Twenty-six catheter-change kits used to insert the catheters into our penises and inflate the little plastic bulbs inside our bladders, enabling us to urinate without wetting our pants. Several boxes of government diapers have been added for those who are incontinent.”

The story of Hurricane Street has been burning inside Kovic for years. He’d begun writing it, moved to other topics, then circled back again but still couldn’t see it through. The breakthrough came one morning several years ago.

“He told me the story,” says Kovic's girlfriend TerriAnn Ferren , to whom Kovic dedicated his new book. “He just started talking and I thought quite frankly that he was making up a story as he went along...He said, ‘No, it’s all true.’

“I just couldn’t believe it and I said, ‘You have to write this down. Honey, this is history.’”

And the Fourth of July, being Kovic's birthday, comes alive once more in Hurricane Street as he speaks of being at his AVM protest at Meridian Hill Park.

Kovic writes ...

"As night comes over our makeshift campsite, I transfer out of my wheelchair and onto my rubber mattress, and sometime around nine p.m. we all watch the great fireworks display above the Mall—rockets bursting in air, strings of firecrackers exploding, Roman candles popping, children with their sparklers turning night into day, reminding me of so many other Fourth of Julys when I was a boy growing up in Massapequa. Hundreds of thousands of people have traveled to Washington today to celebrate America’s 198th birthday, but few if any know we are here.

"After coming home from the war, the Fourth of July has always been a frightening day for me. It is no longer the celebration it once was. The terrible sounds and fury of the night’s fireworks display now remind me of Vietnam—bullets cracking all around me, men being shot, men dying, my own wounding, the exploding sound next to my ear of the bullet that was to paralyze me for life. Independence Day has now become for me a night to simply endure, to take cover, to get into the house, shut all the windows and doors, turn up the TV really loud, place my fingers in my ears, and try to survive.

Data records:
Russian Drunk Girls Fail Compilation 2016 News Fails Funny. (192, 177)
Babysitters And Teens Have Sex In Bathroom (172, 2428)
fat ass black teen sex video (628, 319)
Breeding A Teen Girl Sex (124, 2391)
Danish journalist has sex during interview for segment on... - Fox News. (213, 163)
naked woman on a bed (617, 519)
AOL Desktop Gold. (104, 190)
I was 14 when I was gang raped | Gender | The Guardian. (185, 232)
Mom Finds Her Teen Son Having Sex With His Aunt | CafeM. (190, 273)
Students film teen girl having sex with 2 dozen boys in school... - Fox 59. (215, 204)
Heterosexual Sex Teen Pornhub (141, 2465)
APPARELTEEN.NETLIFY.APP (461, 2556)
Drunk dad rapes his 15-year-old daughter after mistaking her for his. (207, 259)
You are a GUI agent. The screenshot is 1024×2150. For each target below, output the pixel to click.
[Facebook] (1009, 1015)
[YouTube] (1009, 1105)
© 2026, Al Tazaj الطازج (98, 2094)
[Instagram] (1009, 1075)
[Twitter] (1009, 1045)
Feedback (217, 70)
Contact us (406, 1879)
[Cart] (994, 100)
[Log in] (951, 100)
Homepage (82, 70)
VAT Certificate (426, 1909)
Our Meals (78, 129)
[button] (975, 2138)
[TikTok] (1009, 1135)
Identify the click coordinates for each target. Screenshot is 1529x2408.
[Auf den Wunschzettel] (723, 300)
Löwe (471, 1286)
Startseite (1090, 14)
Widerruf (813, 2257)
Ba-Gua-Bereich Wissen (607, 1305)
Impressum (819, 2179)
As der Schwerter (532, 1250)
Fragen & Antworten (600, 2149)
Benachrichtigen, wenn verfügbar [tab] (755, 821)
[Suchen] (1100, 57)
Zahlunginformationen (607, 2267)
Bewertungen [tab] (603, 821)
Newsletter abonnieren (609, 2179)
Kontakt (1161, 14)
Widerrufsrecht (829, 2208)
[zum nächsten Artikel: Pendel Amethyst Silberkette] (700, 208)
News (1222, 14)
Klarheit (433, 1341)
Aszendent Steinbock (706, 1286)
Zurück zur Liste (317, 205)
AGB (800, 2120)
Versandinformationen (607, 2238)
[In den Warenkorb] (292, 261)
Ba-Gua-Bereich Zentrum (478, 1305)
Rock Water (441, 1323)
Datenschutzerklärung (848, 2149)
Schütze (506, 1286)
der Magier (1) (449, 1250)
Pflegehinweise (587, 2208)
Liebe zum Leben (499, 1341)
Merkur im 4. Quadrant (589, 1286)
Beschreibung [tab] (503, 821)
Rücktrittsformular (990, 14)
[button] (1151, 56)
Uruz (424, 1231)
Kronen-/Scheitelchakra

Assignment: Please decide whether each statement agrees with the Hurricane Street excerpt, answering yes or no and quoting the deciding words of the excerpt: (a) Kovic dedicated his new book to TerriAnn Ferren; (b) Ferren believed from the start that the story Kovic told her was true; (c) Kovic completed Hurricane Street on his first attempt at writing it. The records have nothing to do with this work.

Task result:
(a) Yes: "to whom Kovic dedicated his new book"
(b) No: "I thought quite frankly that he was making up a story as he went along"
(c) No: "He’d begun writing it, moved to other topics, then circled back again but still couldn’t see it through."